Work to complete:
• A. According to the text on fasting and silence, what do many Vaishnava households abstain from on Ekadashi?
• B. Extract from the text on fasting and silence the passage from "What unites fasting" up to and including "the tradition offers.".
• C. List every group of people that the text on fasting and silence says should adapt or forgo a vrata.

-------- Reading text --------

A vrata is a religious vow, frequently observed with fasting, taken on specific days of the lunar calendar. The best known is Ekadashi, the eleventh tithi of each fortnight, when many Vaishnava households abstain from grains. The practice is ancient and widespread, and its logic is less about deprivation than about marking certain days as different — setting the body and attention apart from ordinary routine.
Mauna, the discipline of deliberate silence, runs in parallel. Observed for a few hours, a day, or longer, it is treated as a way to quiet the mind's chatter and conserve energy that ordinarily leaks out through speech. In the contemplative traditions it is paired with meditation; in everyday devotion it can be as simple as a silent morning on a chosen day.
What unites fasting and silence is intention. Neither is meaningful as a mechanical act; both are understood as a temporary, voluntary narrowing — fewer inputs, less output — that lets something steadier come forward. The classical framing is one of moderation and self-knowledge, never of harm.
On exactly that point we will be plain: a vrata should never endanger health. Every responsible teacher counsels that the young, the unwell, and those for whom fasting is medically unwise should adapt or forgo it. A discipline that injures the practitioner has missed its own purpose. Approached sensibly, fasting and silence are among the most accessible spiritual practices the tradition offers.

-------- Supplied material --------

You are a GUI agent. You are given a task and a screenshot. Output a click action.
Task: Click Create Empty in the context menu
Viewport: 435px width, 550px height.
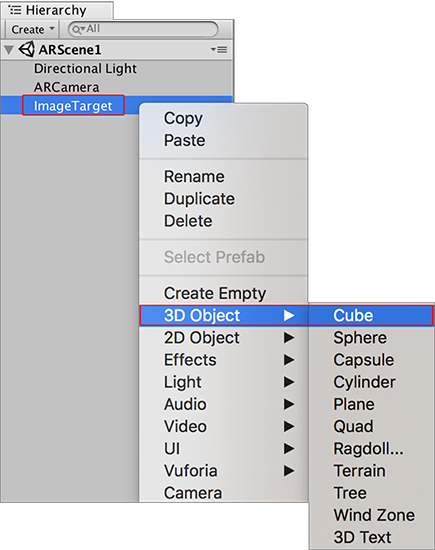tap(215, 293)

--------

Solutions to each task:
• A. Grains.

• B.
What unites fasting and silence is intention. Neither is meaningful as a mechanical act; both are understood as a temporary, voluntary narrowing — fewer inputs, less output — that lets something steadier come forward. The classical framing is one of moderation and self-knowledge, never of harm.
On exactly that point we will be plain: a vrata should never endanger health. Every responsible teacher counsels that the young, the unwell, and those for whom fasting is medically unwise should adapt or forgo it. A discipline that injures the practitioner has missed its own purpose. Approached sensibly, fasting and silence are among the most accessible spiritual practices the tradition offers.

• C.
- The young
- The unwell
- Those for whom fasting is medically unwise